Vom Kiez einiges gewohnt, hat uns das “Treiben” dort nicht mehr sehr schockiert. Der Unterschied zu Hamburg ist lediglich das man völlig unvorangekündigt plötzlich in dieser Gegend steht und, im Gegensatz zur Herbertstrasse, Frauen hier geduldet werden. In dieser Gegend haben wir auch die berühmten Coffeeshops vorgefunden. Was sehr heftig war und den Aufenthalt etwas unangenehm gemacht hat, war die Tatsache das man wirklich ständig von der Seite mit den Worten “Coca? Extasy? …” angeflüstert wurde. In Amsterdam ist es wirklich leichter an richtig harte Drogen zu kommen als eine stinknormale gemütliche Bar zu finden.

Schlafplatz

Letzteres schien wirklich fast ein Ding der Unmöglichkeit. Wir haben uns deshalb wieder Richtung Rembrandtplein entfernt. Dort haben wir noch eine sehr nette australische Bar gefunden und ganz entspannt den Abend ausklingen lassen bevor es auf unser erwähntes Hausboot der “Zebra” unmittelbar im Hafen neben des Nemo. Das Nemo ist ein wissenschaftliches Museum und das Gebäude sieht aus wie ein überdimensionaler Schiffsrumpf.

Heineken-Brauerei

Nach einer sehr angenehmen Nacht in unserer Kajüte ging es nach dem Frühstück gleich direkt in die berühmte Heineken-Brauerei. Sonntag-Vormittag in eine Brauerei zu gehen klingt wahnsinnig und es war auch verdammt hart aber was blieb uns anderes übrig? Wir hatten ja nur noch wenig Zeit bevor wir wieder zurück nach Hamburg mussten und so haben wir uns tapfer durch die Geschichte der Heineken Brauerei und den Verkostungen gekämpft. Abschließend sind wir nochmal durch Amsterdam geschlendert und haben wieder die Rückreise nach Hamburg angetreten.

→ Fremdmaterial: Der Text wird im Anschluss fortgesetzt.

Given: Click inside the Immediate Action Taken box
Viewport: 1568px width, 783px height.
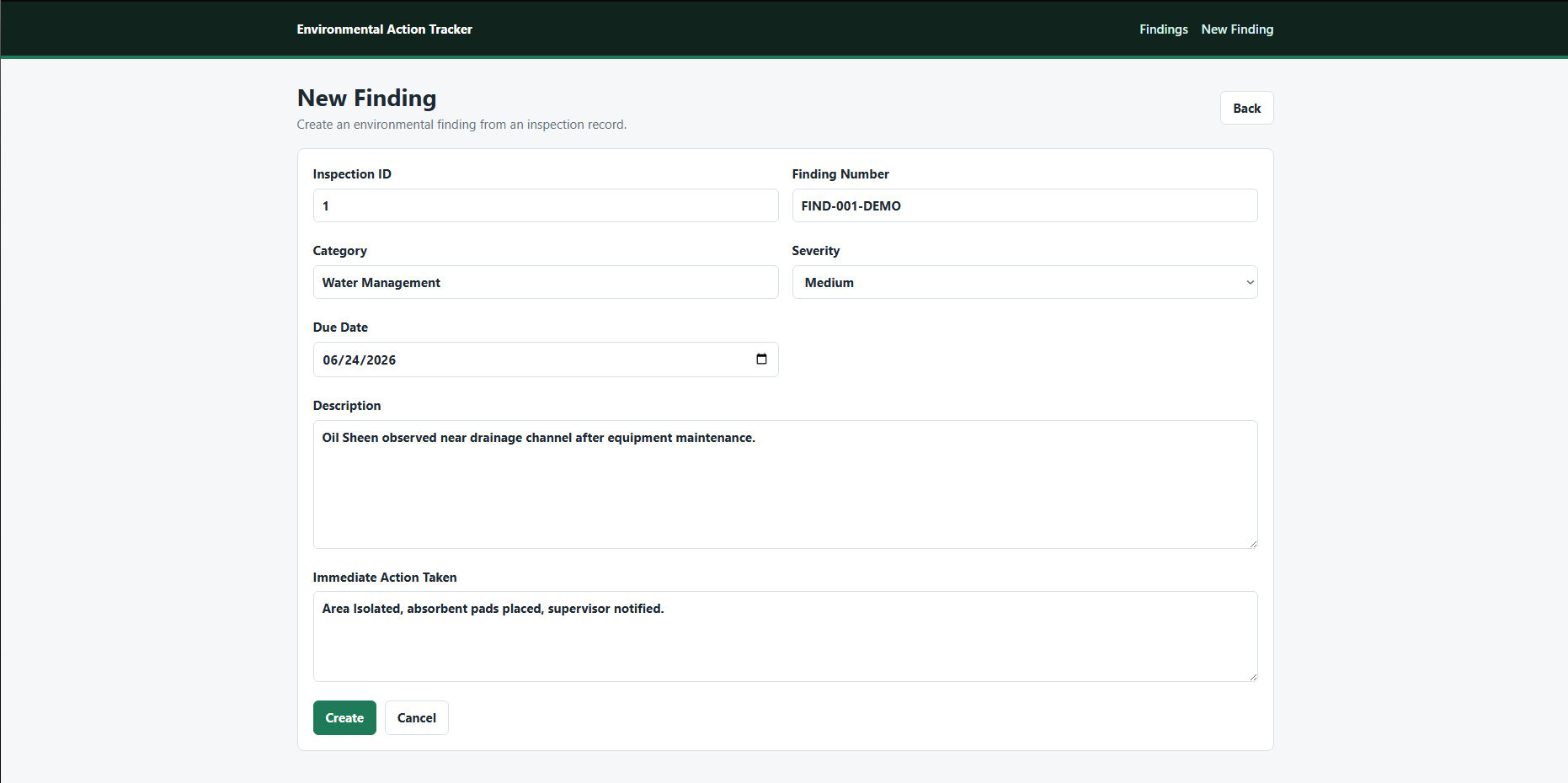Looking at the screenshot, I should pyautogui.click(x=785, y=637).
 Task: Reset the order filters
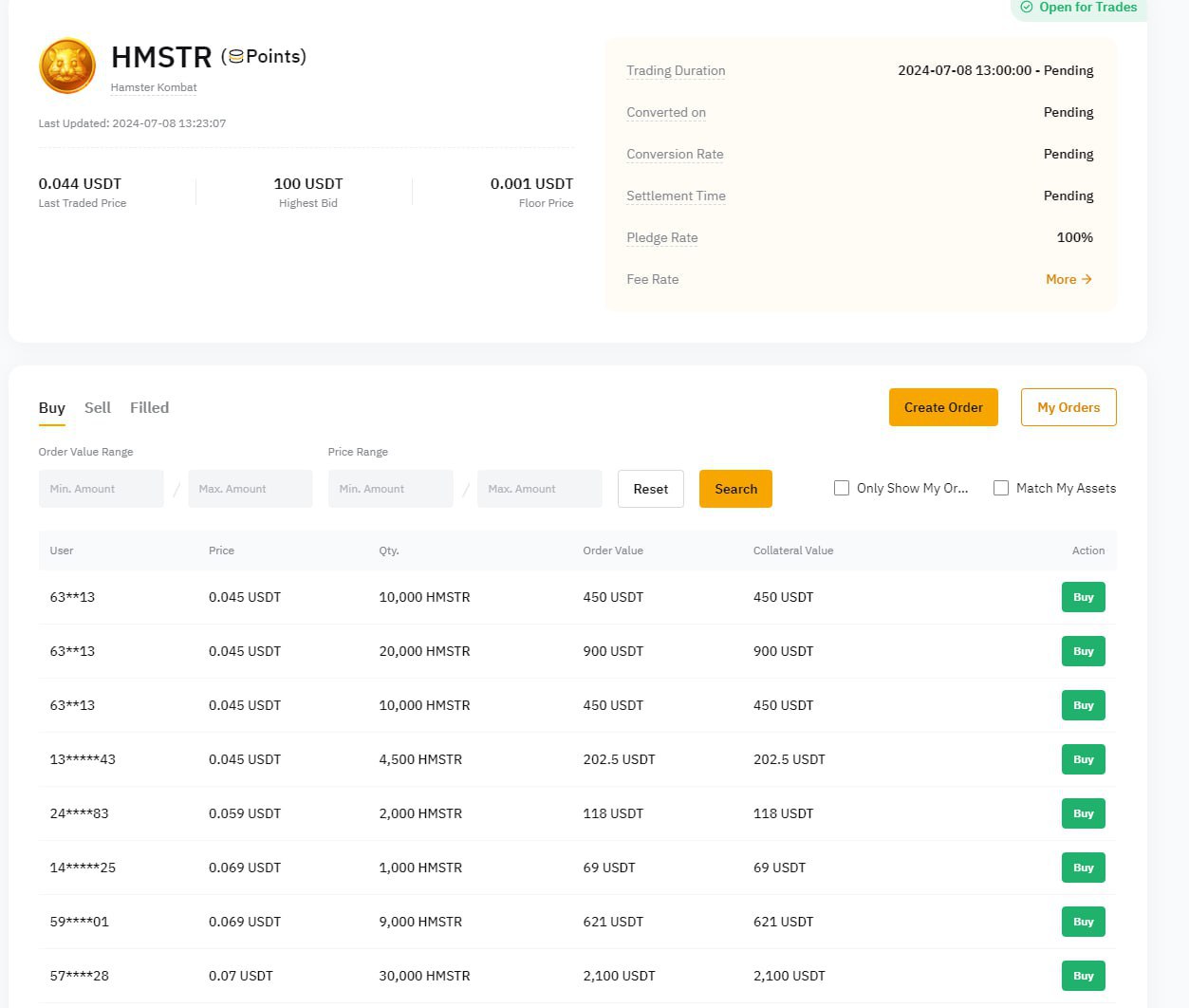(650, 489)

Alles in allem war es wieder ein sehr cooles Wochenende, doch das Fortgehen hätte ich mir besser vorgestellt. Wahrscheinlich waren wir nur in der falschen Gegend unterwegs aber die Sache mit den Drogen ging einfach zu weit. Das ist einfach nicht mein Ding und deshalb muss ich sagen, dass mir Kopenhagen viel besser gefallen hat.